→ Try it
An exact restatement of the records below is expected.
[Exercise input Boundary: Start]
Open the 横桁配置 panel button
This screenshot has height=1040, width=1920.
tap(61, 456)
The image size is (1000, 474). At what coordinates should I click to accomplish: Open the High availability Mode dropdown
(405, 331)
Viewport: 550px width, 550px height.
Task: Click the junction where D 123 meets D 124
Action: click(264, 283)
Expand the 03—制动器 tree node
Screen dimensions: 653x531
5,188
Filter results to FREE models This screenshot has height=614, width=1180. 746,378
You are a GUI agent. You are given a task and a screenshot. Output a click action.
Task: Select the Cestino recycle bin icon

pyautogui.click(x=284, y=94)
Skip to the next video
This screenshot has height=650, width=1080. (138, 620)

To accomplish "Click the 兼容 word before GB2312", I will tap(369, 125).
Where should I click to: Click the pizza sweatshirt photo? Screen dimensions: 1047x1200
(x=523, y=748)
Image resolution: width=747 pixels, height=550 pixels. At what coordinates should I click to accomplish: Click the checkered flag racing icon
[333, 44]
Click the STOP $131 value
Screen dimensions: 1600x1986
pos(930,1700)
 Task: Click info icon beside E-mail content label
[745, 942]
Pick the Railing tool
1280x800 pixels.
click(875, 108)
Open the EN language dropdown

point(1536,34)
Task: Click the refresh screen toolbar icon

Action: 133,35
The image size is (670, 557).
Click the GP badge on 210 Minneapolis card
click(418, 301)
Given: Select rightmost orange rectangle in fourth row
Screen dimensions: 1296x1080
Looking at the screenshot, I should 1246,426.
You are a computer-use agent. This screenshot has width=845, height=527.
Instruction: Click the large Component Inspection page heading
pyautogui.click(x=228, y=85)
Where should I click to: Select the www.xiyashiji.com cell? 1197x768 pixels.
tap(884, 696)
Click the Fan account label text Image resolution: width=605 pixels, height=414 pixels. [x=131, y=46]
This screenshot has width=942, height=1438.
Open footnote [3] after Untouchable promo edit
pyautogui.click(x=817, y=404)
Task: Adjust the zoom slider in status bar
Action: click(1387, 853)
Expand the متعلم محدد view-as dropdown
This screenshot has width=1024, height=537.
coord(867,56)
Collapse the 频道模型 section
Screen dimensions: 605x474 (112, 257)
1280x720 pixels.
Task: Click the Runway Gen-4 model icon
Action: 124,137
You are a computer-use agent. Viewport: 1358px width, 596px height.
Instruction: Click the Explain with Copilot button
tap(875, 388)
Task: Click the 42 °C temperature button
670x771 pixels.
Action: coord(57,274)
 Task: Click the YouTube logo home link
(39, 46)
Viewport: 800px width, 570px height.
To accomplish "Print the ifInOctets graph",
[Exercise input Boundary: End]
→ Output of the exercise
Open the 横桁配置 panel button
This screenshot has height=1040, width=1920.
tap(61, 456)
The image size is (1000, 474). At what coordinates should I click to accomplish: Open the High availability Mode dropdown
(405, 331)
Viewport: 550px width, 550px height.
Task: Click the junction where D 123 meets D 124
Action: click(264, 283)
Expand the 03—制动器 tree node
Screen dimensions: 653x531
5,188
Filter results to FREE models This screenshot has height=614, width=1180. 746,378
You are a GUI agent. You are given a task and a screenshot. Output a click action.
Task: Select the Cestino recycle bin icon

pyautogui.click(x=284, y=94)
Skip to the next video
This screenshot has height=650, width=1080. (138, 620)

To accomplish "Click the 兼容 word before GB2312", I will tap(369, 125).
Where should I click to: Click the pizza sweatshirt photo? Screen dimensions: 1047x1200
(x=523, y=748)
Image resolution: width=747 pixels, height=550 pixels. At what coordinates should I click to accomplish: Click the checkered flag racing icon
[333, 44]
Click the STOP $131 value
Screen dimensions: 1600x1986
pos(930,1700)
 Task: Click info icon beside E-mail content label
[745, 942]
Pick the Railing tool
1280x800 pixels.
click(875, 108)
Open the EN language dropdown

point(1536,34)
Task: Click the refresh screen toolbar icon

Action: 133,35
The image size is (670, 557).
Click the GP badge on 210 Minneapolis card
click(418, 301)
Given: Select rightmost orange rectangle in fourth row
Screen dimensions: 1296x1080
Looking at the screenshot, I should 1246,426.
You are a computer-use agent. This screenshot has width=845, height=527.
Instruction: Click the large Component Inspection page heading
pyautogui.click(x=228, y=85)
Where should I click to: Select the www.xiyashiji.com cell? 1197x768 pixels.
tap(884, 696)
Click the Fan account label text Image resolution: width=605 pixels, height=414 pixels. [x=131, y=46]
This screenshot has width=942, height=1438.
Open footnote [3] after Untouchable promo edit
pyautogui.click(x=817, y=404)
Task: Adjust the zoom slider in status bar
Action: click(1387, 853)
Expand the متعلم محدد view-as dropdown
This screenshot has width=1024, height=537.
coord(867,56)
Collapse the 频道模型 section
Screen dimensions: 605x474 (112, 257)
1280x720 pixels.
Task: Click the Runway Gen-4 model icon
Action: 124,137
You are a computer-use agent. Viewport: 1358px width, 596px height.
Instruction: Click the Explain with Copilot button
tap(875, 388)
Task: Click the 42 °C temperature button
670x771 pixels.
Action: coord(57,274)
 Task: Click the YouTube logo home link
(39, 46)
Viewport: 800px width, 570px height.
To accomplish "Print the ifInOctets graph",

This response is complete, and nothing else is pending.